First Steps¶
Initialisation¶
The odc library makes heavy internal use of the provisions of the eckit library. As such, eckit must be properly initialised.
If odc is being used in a context where eckit is not already being used, it is necessary to call an initialisation function before odc is used.
#include "odc/api/odc.h"
int main() {
odc_initialise_api();
return 0;
}
Note
Make sure to reference the linked library when compiling:
gcc -lodccore odc_test.c
#include "eckit/runtime/Main.h"
#include "odc/api/Odb.h"
// We use the namespace to simplify the examples later in this documentation
using namespace odc::api;
int main(int argc, char* argv[]) {
eckit::Main::initialise(argc, argv);
return 0;
}
Note
Make sure to reference the linked library when compiling:
g++ -std=c++11 -lodccore odc_test.cc
program odc_test
use odc
implicit none
integer :: rc
rc = odc_initialise_api()
end program
Note
Make sure to reference the linked library when compiling:
gfortran -lfodc odc_test.f90
Note
All further code snippets in this guide depend on above headers being included and initialisation functions called.
Integer Handling¶
In the odc API interface integers can be treated in two different ways.
By default, an integer is represented as a 64-bit floating point number (a
double
).Alternatively, an integer can be represented as a 64-bit signed integer (a
long
).
The integer-handling behaviour can be specified by calling a special function immediately after initialisation.
odc_integer_behaviour(ODC_INTEGERS_AS_LONGS);
Settings::treatIntegersAsDoubles(false);
rc = odc_integer_behaviour(ODC_INTEGERS_AS_LONGS)
Note
The only reason why integers are not being represented as 64-bit integers by default is to maintain backward compatibility with existing tools.
Note
The default integer-handling behaviour will change in a future release. It is highly recommended to be explicit about the integer-handling behaviour desired in any application.

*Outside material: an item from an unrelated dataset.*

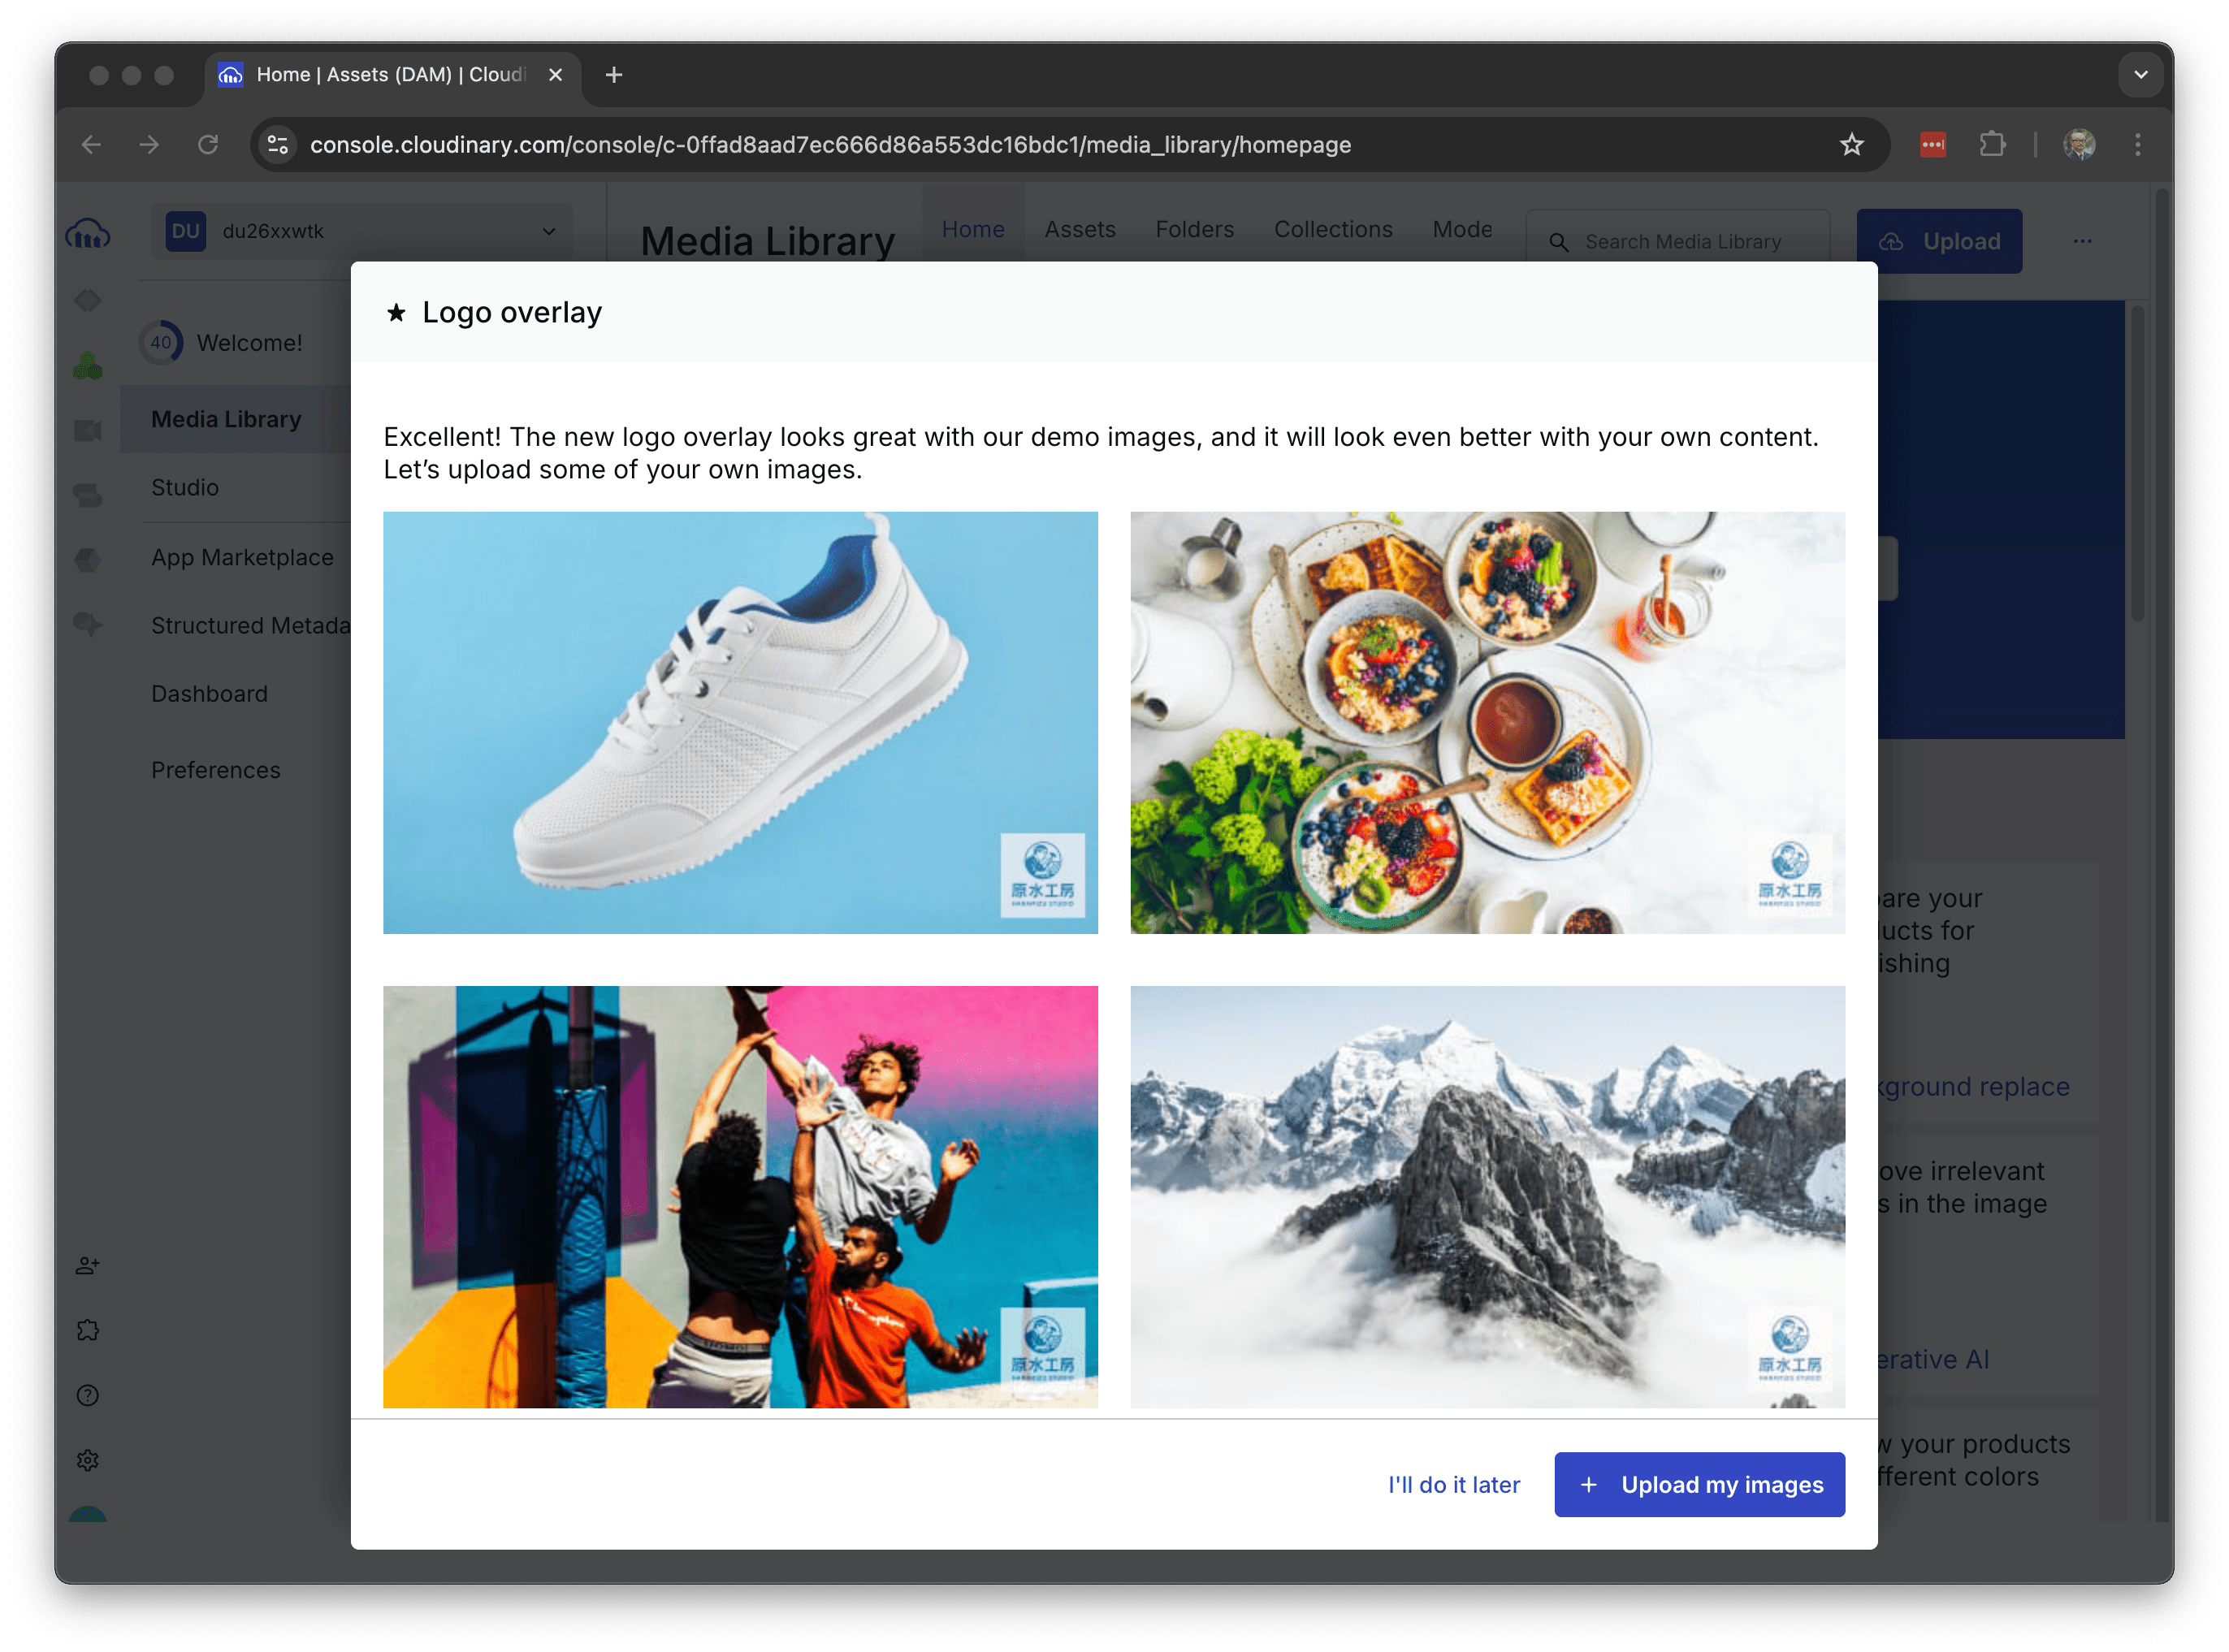Open invite users icon in sidebar
This screenshot has width=2229, height=1652.
88,1266
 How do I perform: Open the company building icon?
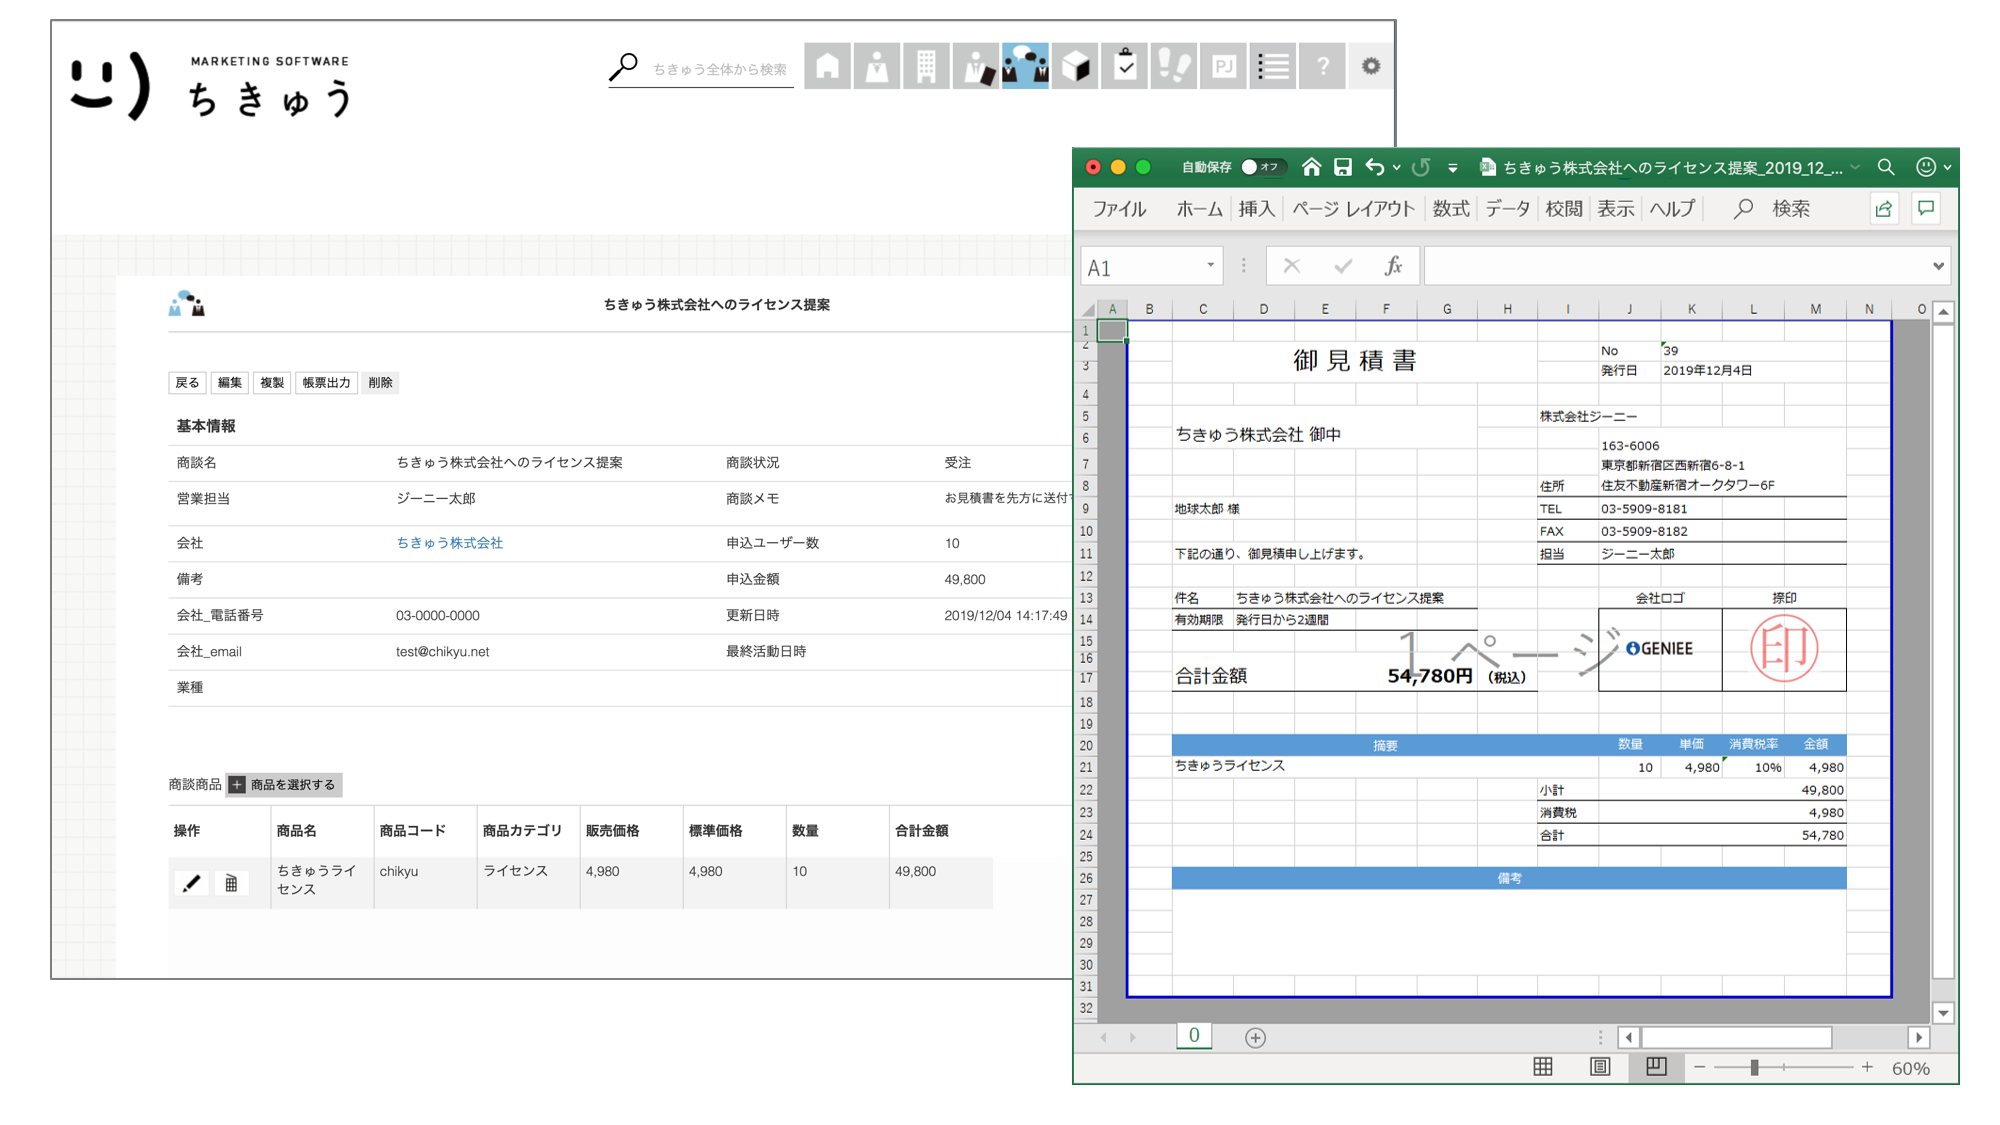pyautogui.click(x=926, y=66)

Compatible and Incompatible Data¶
A stream of ODB-2 data comprises a sequence of Frames. These frames may be related to each other, or not, and they may or may not have the same columnar structure.
When two frames have the same columnar structure, we call them compatible. Otherwise the frames are incompatible.
In compatible data the columnar structure of the frames in the underlying ODB-2 data is logically the same – it contains the same number of columns, with the same names and types, albeit not necessarily in the same order. Within the odc library we can treat a contiguous group of these compatible frames as a larger aggregated frame. This can have performance benefits during decoding, as the real frames can be decoded in parallel within one logical frame.
Incompatible data requires the calling code to treat each frame separately.